— Begin Source extract —
I lost my ability to cry at sad and needed times. Except for during any conversation with Rick. Somehow my brain transformed the idea that Rick had always been my “safest person,” into the inability to hold a rational conversation with him, on any subject, even as mundane as the color of the sky, without sobbing hysterically. This went on for about four years.
Tears still don’t come as appropriately or easily as they should, but I can talk with Rick without the constant torrent of leaky eyes and hiccup-y breathing, most days, now. For this we are both exceedingly grateful!
During the brain rewiring, angry stage, I asked Rick to leave. By God’s grace, he did not. When we could no longer hold onto each other, we each held onto Jesus as our only lifeline. We stuck to our tattered vows out of stubborn commitment, not to the promises we had made to each other, but to the promise we had made to God on the day we married. Ecclesiastes 4:12(b) became powerfully real to us as we came to understand that Jesus was the central person in our marriage, the one holding us together!
There were long stretches of months when it was a grit-our-teeth, physically painful experience to even be civil in public and nearly impossible to be alone in the same room together. There were no romantic notions of love. For several years we didn’t even LIKE each other any more.
— End Source extract —
— Begin Dataset —
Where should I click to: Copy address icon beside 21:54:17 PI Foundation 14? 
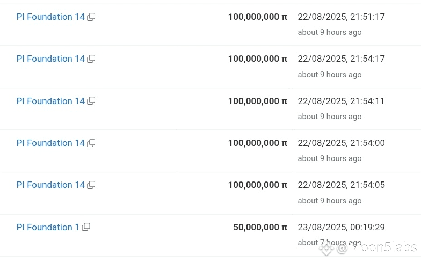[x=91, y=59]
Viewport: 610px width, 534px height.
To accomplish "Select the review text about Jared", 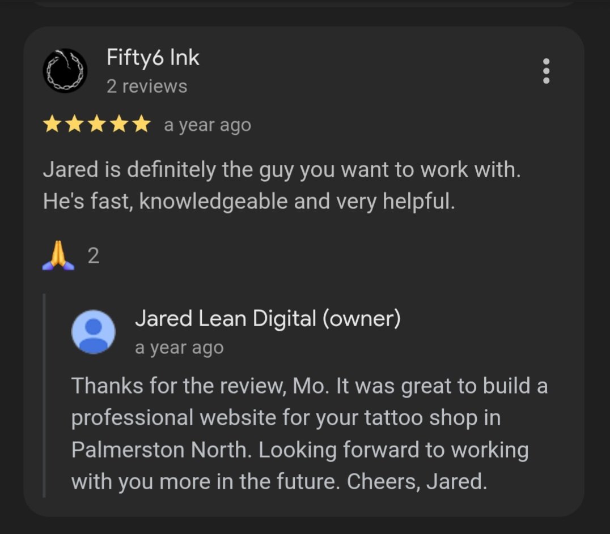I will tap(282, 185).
— End Dataset —
— Begin Dataset —
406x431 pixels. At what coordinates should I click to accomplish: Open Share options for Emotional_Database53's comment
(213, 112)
— End Dataset —
To do
A – Answer these questions about the passage on the marriage, putting each answer on its own line marked like its question.
(i) For about how long did the sobbing during conversations with Rick go on?
(ii) What did the writer ask Rick to do during the angry stage?
(iii) Which Bible verse became powerfully real to the couple?
B – Tally the lines of the entries that contain the word "should", counting case as significant, and give only the number.

Worked answers
A –
(i) About four years.
(ii) To leave.
(iii) Ecclesiastes 4:12(b).

B – 2